* EXERCISE PROMPT: When you spot the word "label" in a line of the data below, copy that line.

**** EXTRACTED DATA

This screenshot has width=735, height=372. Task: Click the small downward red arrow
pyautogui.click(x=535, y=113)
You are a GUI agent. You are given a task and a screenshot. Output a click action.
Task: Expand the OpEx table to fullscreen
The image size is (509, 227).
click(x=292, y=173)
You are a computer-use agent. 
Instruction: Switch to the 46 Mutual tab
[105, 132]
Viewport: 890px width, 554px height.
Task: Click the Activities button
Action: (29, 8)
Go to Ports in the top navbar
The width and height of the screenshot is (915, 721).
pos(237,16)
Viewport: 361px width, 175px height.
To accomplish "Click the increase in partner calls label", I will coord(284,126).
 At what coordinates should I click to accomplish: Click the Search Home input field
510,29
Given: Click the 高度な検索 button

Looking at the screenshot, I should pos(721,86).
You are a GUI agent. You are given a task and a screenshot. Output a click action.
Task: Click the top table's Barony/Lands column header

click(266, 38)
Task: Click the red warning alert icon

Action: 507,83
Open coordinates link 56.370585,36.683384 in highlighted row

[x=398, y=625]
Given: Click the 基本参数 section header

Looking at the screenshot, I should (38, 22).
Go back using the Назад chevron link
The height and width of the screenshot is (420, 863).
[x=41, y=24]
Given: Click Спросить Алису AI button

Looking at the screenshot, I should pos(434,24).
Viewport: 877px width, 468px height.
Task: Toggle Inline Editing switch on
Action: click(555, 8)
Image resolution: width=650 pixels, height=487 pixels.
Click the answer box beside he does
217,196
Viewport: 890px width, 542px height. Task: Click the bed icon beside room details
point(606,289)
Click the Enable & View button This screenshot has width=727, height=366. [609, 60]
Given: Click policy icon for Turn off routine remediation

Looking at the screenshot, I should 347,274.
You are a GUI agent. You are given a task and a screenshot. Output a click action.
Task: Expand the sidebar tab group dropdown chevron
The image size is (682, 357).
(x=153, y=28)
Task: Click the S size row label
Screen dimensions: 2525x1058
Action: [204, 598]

********

* SOLVED PROBLEM:
To accomplish "Click the increase in partner calls label", I will coord(284,126).
Task: Click the S size row label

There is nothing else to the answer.